Wenn es nun um eine Person geht, die Feindbilder aufgebaut hat, so sollten wir einer solchen Person deutlich machen, dass sich ihr Handeln nicht nur gegen Menschen, sondern sogar gegen Gott richtet. Denn wenn ich den nicht liebe, der aus Gott geboren ist, kann ich auch Gott selbst nicht lieben. Denn seine Kinder besitzen ja seine Natur. Und wenn ich meinem Bruder vorstelle, dass der Herr Jesus auch für den gestorben ist, für den man nur ein Feindbild übrig hat, sollte man ihn gewinnen können. Vielleicht kann man auch durch ein Gespräch die tatsächlichen Sachverhalte klären - indem man zum Beispiel mit beiden „Parteien“ ein gemeinsames Gespräch sucht - und manche verzerrte oder eingebildete Meinung entkräften.

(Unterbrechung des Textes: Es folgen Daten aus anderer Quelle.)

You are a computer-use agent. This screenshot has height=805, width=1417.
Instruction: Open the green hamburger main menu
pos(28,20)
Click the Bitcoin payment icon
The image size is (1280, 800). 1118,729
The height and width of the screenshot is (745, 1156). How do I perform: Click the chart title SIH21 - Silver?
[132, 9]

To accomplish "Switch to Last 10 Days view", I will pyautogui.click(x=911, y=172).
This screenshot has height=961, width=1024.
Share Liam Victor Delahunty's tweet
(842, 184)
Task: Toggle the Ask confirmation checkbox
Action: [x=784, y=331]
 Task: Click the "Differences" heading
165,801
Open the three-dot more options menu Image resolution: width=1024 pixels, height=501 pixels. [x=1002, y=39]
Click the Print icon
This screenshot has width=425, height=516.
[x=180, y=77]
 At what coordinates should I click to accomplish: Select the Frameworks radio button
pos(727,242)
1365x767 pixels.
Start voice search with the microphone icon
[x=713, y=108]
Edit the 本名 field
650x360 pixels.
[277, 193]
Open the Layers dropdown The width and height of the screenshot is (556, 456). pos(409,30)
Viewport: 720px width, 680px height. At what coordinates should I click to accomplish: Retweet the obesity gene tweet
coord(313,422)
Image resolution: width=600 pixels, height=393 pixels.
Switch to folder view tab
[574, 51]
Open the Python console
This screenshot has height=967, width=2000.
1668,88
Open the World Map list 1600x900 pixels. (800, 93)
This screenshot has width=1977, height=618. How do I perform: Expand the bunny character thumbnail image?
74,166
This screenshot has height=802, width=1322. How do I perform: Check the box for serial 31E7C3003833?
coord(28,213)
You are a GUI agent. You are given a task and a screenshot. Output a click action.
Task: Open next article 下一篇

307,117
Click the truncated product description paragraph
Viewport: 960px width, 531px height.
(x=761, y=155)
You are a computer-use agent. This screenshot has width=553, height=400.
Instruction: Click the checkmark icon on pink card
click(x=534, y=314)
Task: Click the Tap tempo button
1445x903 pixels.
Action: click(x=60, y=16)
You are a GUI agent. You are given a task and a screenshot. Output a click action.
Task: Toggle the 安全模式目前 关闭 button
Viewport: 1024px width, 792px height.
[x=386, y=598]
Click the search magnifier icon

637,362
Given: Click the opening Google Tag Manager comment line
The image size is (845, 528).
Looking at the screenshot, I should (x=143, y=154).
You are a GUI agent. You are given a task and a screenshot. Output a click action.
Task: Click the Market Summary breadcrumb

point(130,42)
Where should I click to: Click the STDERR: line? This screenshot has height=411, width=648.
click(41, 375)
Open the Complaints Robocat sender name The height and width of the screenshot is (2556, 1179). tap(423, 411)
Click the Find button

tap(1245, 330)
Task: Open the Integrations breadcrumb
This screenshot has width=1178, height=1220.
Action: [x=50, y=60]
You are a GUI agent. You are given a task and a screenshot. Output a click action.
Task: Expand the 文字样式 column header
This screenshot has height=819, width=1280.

Und dann kann der Herr auch neues, glückliches Miteinander schenken: „Seid aber zu einander gütig, mitleidend, einander vergebend, wie auch Gott in Christus euch vergeben hat“ (Eph 4,32). Solltest Du in diesem Bereich eine Aufgabe haben, wünsche ich Dir dafür viel Energie und Kraft.

Mit herzlichen Grüßen in unserem Herrn Jesus Christus grüßt Dich

Dein Manuel Seibel

(Folge mir nach - Heft 6/2005)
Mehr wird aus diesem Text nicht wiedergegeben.